Lord God, turn our hearts to be obedient to Your word
Give us wisdom to be ever faithful to You
May we carefully heed each thing we have heard
Yes, Lord God may our hearts be faithful and true

And we shall be content and satisfied in You alone
We will follow You as we sing our songs of praise
Hallelujah to You; to us Your path You have shown
Hallelujah we shall sing to You for all of our days

Hallelujah and Amen…

 

 

 

 

 

 

 

 

 

 

22 After Abimelech had reigned over Israel three years, 23 God sent a spirit of ill will between Abimelech and the men of Shechem; and the men of Shechem dealt treacherously with Abimelech, 24 that the crime done to the seventy sons of Jerubbaal might be settled and their blood be laid on Abimelech their brother, who killed them, and on the men of Shechem, who aided him in the killing of his brothers. 25 And the men of Shechem set men in ambush against him on the tops of the mountains, and they robbed all who passed by them along that way; and it was told Abimelech.

26 Now Gaal the son of Ebed came with his brothers and went over to Shechem; and the men of Shechem put their confidence in him. 27 So they went out into the fields, and gathered grapes from their vineyards and trod them, and made merry. And they went into the house of their god, and ate and drank, and cursed Abimelech. 28 Then Gaal the son of Ebed said, “Who is Abimelech, and who is Shechem, that we should serve him? Is he not the son of Jerubbaal, and is not Zebul his officer? Serve the men of Hamor the father of Shechem; but why should we serve him? 29 If only this people were under my authority! Then I would remove Abimelech.” So he said to Abimelech, “Increase your army and come out!”

30 When Zebul, the ruler of the city, heard the words of Gaal the son of Ebed, his anger was aroused. 31 And he sent messengers to Abimelech secretly, saying, “Take note! Gaal the son of Ebed and his brothers have come to Shechem; and here they are, fortifying the city against you. 32 Now therefore, get up by night, you and the people who are with you, and lie in wait in the field. 33 And it shall be, as soon as the sun is up in the morning, that you shall rise early and rush upon the city; and when he and the people who are with him come out against you, you may then do to them as you find opportunity.”

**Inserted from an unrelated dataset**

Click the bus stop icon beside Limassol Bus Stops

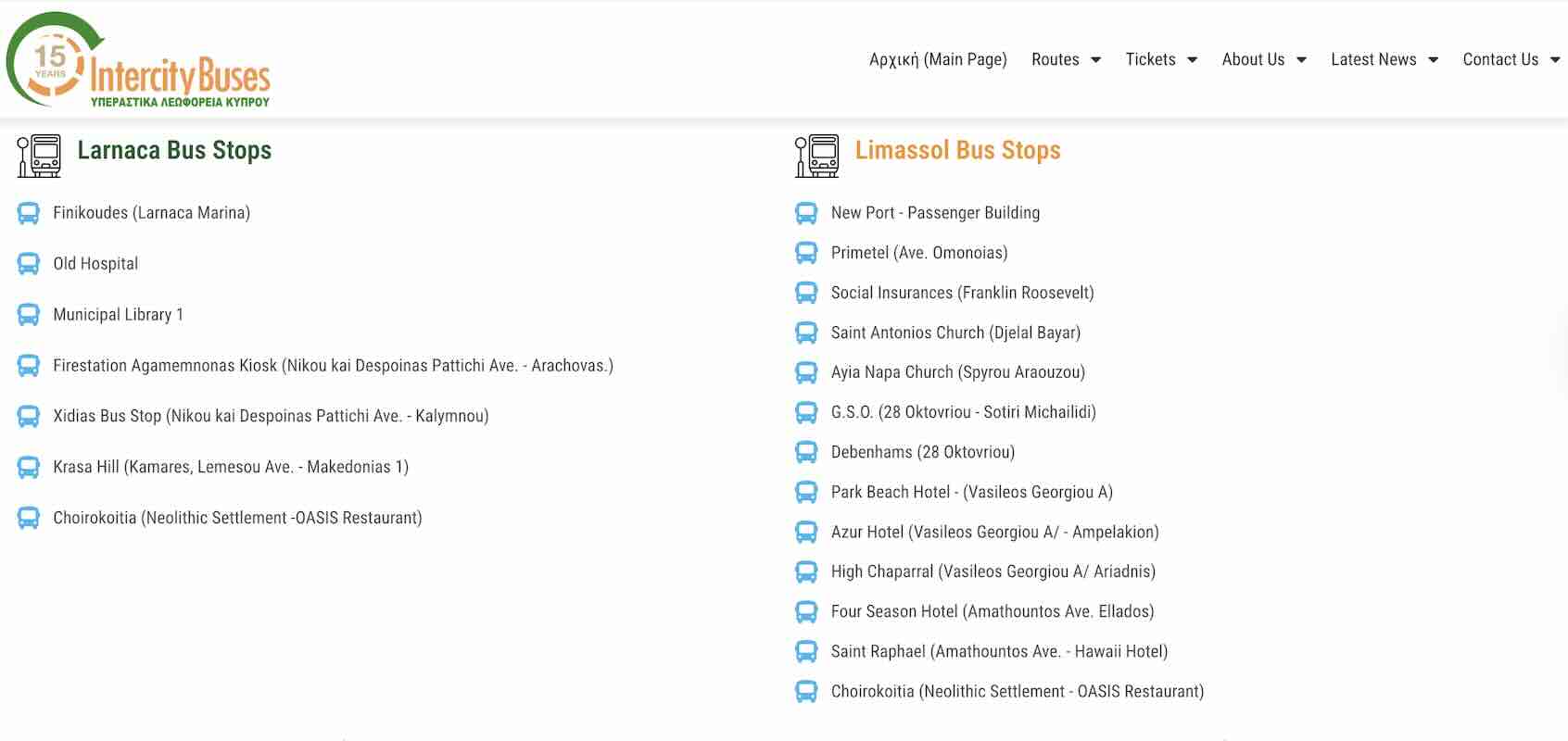[816, 155]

34 So Abimelech and all the people who were with him rose by night, and lay in wait against Shechem in four companies. 35 When Gaal the son of Ebed went out and stood in the entrance to the city gate, Abimelech and the people who were with him rose from lying in wait. 36 And when Gaal saw the people, he said to Zebul, “Look, people are coming down from the tops of the mountains!”

But Zebul said to him, “You see the shadows of the mountains as if they were men.”

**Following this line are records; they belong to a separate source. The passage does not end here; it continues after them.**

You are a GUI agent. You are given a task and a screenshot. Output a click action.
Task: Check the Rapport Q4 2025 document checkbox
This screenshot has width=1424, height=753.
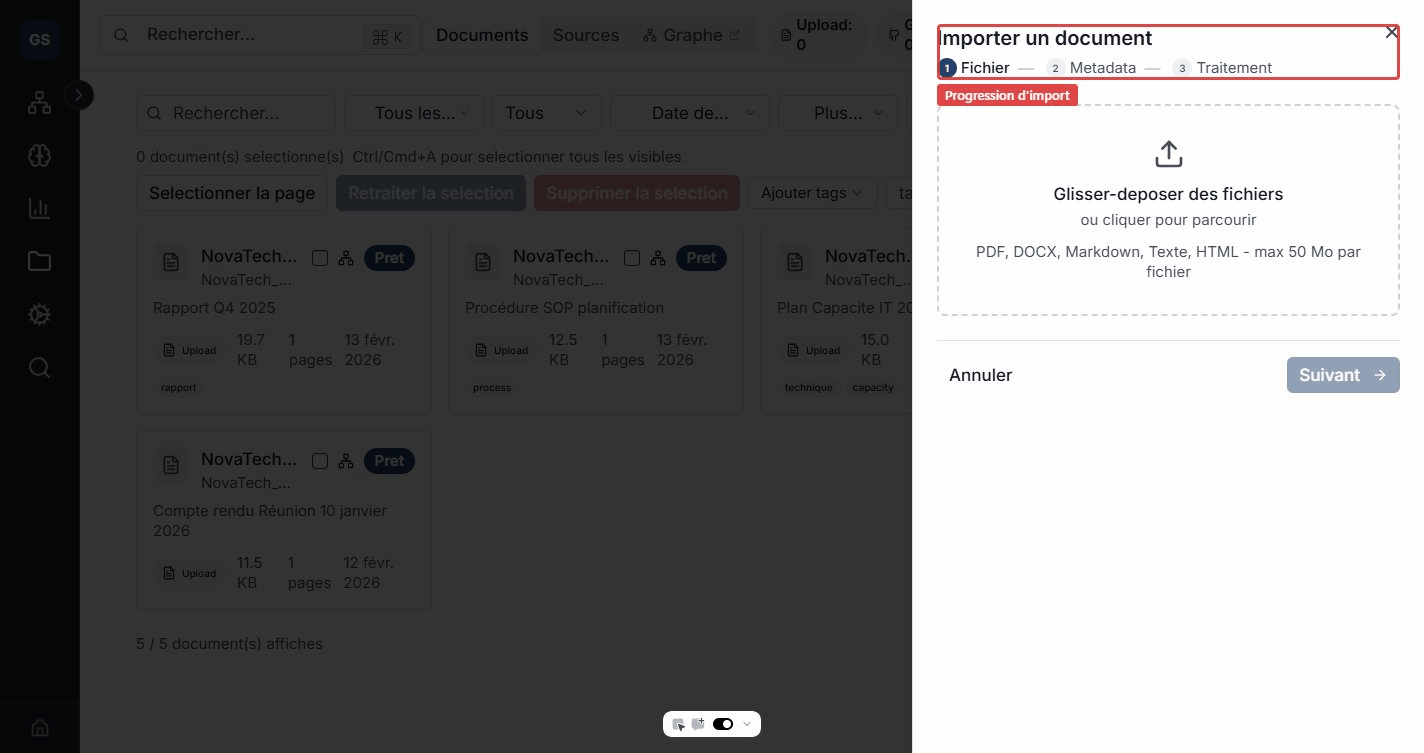point(320,258)
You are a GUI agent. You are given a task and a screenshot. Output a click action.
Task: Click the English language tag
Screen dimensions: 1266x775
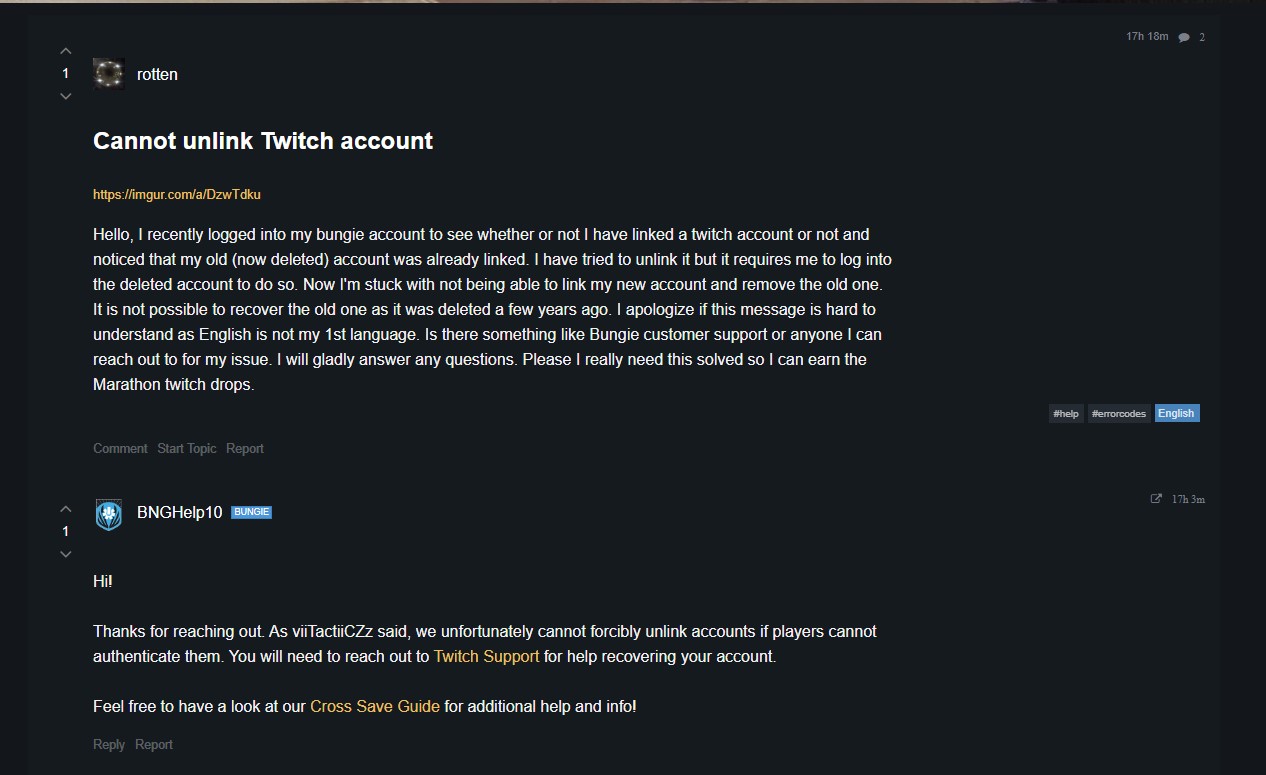pos(1176,414)
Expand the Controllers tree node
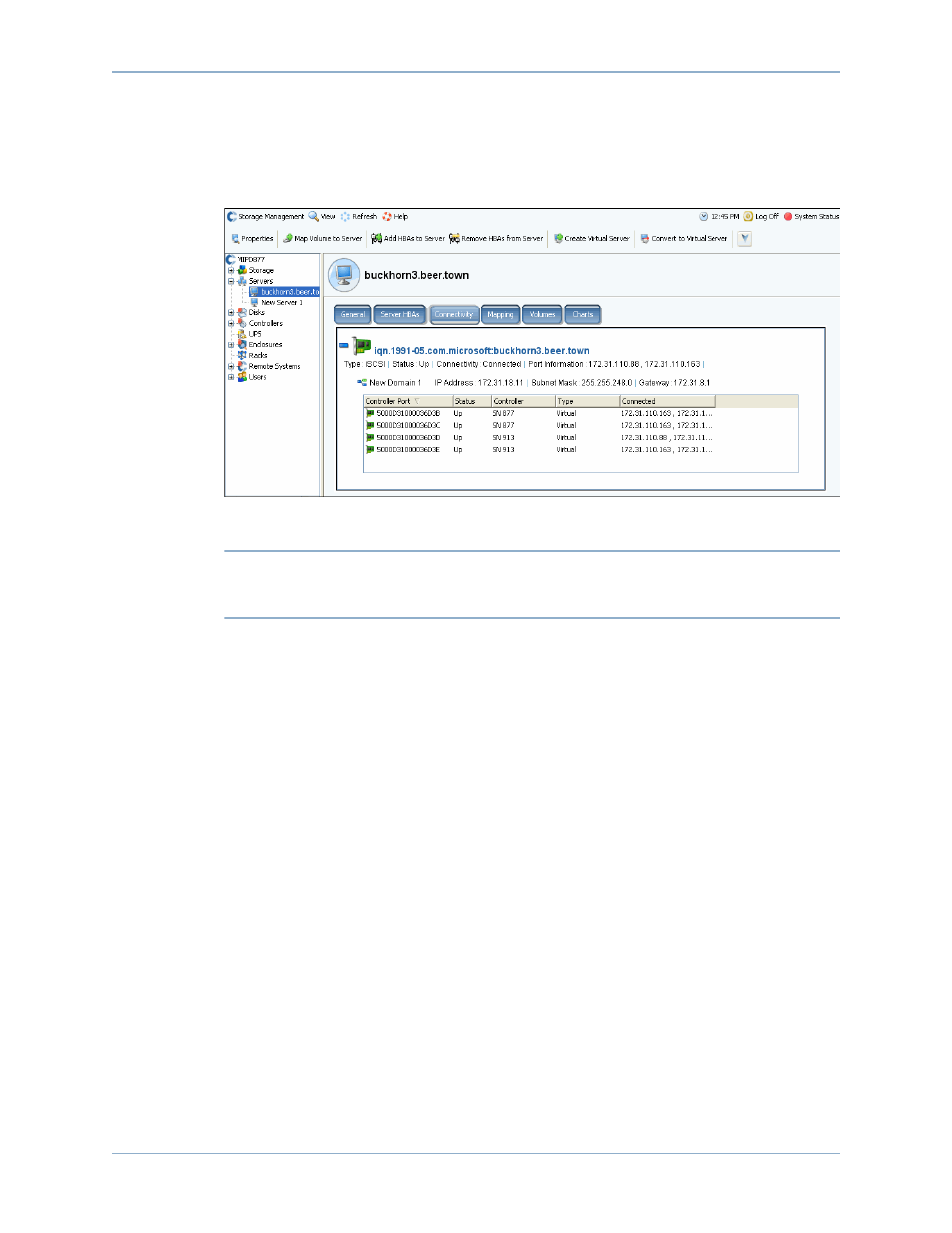 pos(231,323)
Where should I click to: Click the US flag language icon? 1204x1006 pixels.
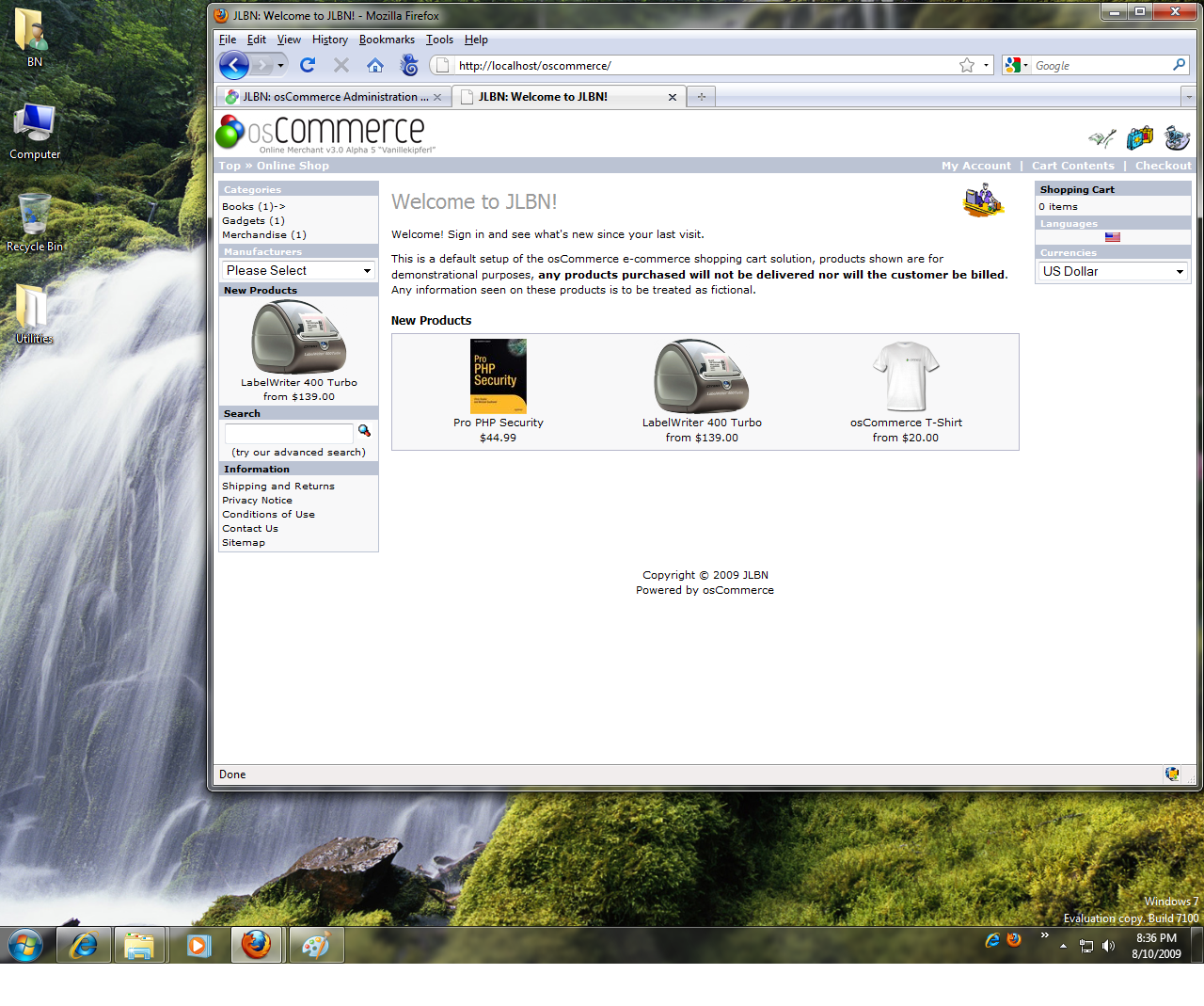point(1112,237)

37 So Gaal spoke again and said, “See, people are coming down from the center of the land, and another company is coming from the Diviners’ Terebinth Tree.”

38 Then Zebul said to him, “Where indeed is your mouth now, with which you said, ‘Who is Abimelech, that we should serve him?’ Are not these the people whom you despised? Go out, if you will, and fight with them now.”

39 So Gaal went out, leading the men of Shechem, and fought with Abimelech. 40 And Abimelech chased him, and he fled from him; and many fell wounded, to the very entrance of the gate. 41 Then Abimelech dwelt at Arumah, and Zebul drove out Gaal and his brothers, so that they would not dwell in Shechem.

42 And it came about on the next day that the people went out into the field, and they told Abimelech. 43 So he took his people, divided them into three companies, and lay in wait in the field. And he looked, and there were the people, coming out of the city; and he rose against them and attacked them. 44 Then Abimelech and the company that was with him rushed forward and stood at the entrance of the gate of the city; and the other two companies rushed upon all who were in the fields and killed them. 45 So Abimelech fought against the city all that day; he took the city and killed the people who were in it; and he demolished the city and sowed it with salt.